Wednesday, September 26, 2018

Art School Notebook 3

After a back injury, unable to golf or walk any distance, I found myself in an art supply store in 2000. I was visiting Santa Barbara and couldn't do any of the things I normally loved to do. I picked up some oil pastels, and proceeded to paint a sad interpretation of my hotels beautiful courtyard. My best efforts couldn't release the image I had in my mind's eye. I was baffled, but excited.

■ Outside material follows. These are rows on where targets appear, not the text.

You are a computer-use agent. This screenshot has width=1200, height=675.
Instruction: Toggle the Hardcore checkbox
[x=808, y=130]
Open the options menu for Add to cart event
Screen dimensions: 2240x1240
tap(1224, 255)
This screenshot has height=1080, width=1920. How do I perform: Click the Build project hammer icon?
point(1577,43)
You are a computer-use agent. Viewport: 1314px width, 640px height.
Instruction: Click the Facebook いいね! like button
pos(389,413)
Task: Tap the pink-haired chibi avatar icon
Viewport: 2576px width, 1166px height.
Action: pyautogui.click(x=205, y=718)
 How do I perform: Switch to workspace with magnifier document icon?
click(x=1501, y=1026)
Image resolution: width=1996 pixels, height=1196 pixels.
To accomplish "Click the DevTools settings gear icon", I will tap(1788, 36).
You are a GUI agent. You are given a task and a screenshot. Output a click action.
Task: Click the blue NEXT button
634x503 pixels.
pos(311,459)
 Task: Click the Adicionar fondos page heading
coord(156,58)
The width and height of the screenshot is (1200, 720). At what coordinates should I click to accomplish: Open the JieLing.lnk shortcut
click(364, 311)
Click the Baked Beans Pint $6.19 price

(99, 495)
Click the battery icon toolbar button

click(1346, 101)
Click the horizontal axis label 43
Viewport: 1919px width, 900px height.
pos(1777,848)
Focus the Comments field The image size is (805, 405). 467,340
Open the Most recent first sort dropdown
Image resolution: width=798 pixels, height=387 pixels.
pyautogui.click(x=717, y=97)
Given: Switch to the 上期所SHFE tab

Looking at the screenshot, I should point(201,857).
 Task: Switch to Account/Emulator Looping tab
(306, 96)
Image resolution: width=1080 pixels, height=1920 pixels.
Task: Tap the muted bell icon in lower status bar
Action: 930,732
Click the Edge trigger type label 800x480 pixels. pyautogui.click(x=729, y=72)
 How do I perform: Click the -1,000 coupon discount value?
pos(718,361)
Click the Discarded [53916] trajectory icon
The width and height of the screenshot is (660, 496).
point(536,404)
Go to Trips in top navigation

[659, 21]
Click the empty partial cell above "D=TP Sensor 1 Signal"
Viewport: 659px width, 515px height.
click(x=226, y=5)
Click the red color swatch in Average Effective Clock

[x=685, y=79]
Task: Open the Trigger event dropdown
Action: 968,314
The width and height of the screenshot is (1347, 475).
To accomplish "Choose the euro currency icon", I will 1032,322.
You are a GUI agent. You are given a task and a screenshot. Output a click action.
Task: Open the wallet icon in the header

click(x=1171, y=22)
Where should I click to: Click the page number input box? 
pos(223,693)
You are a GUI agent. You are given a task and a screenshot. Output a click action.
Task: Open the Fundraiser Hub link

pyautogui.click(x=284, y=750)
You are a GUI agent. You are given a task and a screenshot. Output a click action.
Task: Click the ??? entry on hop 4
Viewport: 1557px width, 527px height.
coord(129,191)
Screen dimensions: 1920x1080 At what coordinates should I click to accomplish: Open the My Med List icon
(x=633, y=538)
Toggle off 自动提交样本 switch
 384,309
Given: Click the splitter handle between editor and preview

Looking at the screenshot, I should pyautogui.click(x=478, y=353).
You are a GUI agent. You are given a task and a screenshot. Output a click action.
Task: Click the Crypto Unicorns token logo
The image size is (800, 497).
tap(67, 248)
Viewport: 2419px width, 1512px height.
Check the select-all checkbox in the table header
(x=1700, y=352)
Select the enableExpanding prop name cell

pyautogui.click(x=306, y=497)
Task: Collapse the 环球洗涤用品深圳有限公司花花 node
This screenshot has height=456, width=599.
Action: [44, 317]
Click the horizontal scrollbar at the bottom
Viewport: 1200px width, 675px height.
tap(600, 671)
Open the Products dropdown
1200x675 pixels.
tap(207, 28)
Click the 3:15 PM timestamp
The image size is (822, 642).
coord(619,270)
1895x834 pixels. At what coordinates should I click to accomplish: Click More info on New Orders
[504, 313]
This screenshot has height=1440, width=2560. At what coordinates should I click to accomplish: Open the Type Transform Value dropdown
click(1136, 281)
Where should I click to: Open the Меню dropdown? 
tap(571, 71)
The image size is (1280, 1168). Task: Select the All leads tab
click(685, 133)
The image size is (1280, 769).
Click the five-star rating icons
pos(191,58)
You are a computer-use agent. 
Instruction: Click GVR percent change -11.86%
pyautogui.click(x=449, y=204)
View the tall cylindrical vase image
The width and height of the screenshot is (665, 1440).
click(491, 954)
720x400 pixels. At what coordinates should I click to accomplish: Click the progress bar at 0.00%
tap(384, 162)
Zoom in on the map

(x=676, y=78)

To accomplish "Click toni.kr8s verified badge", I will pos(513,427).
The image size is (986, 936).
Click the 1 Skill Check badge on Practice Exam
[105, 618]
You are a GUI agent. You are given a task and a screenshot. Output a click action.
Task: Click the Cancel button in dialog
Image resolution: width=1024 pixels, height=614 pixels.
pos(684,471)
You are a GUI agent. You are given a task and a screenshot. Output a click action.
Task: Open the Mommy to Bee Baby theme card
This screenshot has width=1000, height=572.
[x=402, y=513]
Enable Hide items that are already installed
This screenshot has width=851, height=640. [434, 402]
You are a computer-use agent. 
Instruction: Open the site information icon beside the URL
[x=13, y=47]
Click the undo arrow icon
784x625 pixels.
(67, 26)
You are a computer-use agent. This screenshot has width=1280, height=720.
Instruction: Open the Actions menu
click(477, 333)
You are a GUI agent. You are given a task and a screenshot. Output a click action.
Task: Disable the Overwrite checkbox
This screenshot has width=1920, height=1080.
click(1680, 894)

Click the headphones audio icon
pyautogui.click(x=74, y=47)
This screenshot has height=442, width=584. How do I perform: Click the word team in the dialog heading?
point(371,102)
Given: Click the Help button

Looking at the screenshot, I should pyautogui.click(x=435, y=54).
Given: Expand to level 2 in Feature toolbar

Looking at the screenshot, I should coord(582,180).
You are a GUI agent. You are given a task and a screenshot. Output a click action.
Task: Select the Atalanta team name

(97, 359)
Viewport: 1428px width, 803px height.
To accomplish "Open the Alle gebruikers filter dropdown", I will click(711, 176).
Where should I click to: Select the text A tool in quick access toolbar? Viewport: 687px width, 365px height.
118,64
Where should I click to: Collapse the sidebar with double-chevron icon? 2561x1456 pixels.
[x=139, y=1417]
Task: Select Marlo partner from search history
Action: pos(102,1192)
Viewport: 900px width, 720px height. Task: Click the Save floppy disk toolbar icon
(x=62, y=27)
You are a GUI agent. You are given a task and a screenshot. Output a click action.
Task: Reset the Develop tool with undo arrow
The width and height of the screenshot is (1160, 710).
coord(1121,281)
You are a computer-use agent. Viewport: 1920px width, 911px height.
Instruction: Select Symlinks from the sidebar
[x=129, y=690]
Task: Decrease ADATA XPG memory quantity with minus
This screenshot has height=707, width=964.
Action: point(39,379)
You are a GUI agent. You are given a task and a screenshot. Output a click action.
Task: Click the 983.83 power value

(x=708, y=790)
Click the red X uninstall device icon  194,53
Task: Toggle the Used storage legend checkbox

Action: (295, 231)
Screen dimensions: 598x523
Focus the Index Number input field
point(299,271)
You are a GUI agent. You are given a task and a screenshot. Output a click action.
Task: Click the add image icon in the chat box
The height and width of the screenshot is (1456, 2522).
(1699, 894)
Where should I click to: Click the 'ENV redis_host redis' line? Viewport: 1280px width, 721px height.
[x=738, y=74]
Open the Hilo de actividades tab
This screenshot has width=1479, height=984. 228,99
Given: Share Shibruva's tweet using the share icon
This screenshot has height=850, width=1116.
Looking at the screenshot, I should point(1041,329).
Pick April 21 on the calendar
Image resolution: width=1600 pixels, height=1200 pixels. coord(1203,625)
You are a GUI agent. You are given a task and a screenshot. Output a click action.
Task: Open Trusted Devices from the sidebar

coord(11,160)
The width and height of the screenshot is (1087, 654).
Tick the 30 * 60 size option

Back in Rhode Island I found a drawing class at the Community Center where I lived in Jamestown. It was taught by a wonderful patient man, Jim Filkins, and that restarted my journey into the formal study of art, after a hiatus of many years. I told myself it wasn't too late.
From a sketchbook dated 2/06/01:
We worked in graphite and one of the exercises was this:
Set up a series of shapes, make some overlap and some transparent. Make it look like there are layers in the way you lay down the graphite.
We had learned to make a 1-9 value scale and now we were learning that darker values recede. Rendering those values could create an illusion and that would be an important skill to acquire when we did landscapes. We learned some basic principles of landscape too; higher contrast in the foreground denotes its' closeness to the viewer. A blurred and softened horizon indicates the distance. 
For this exercise, it was not about perspective; but gaining experience with flat shapes and design.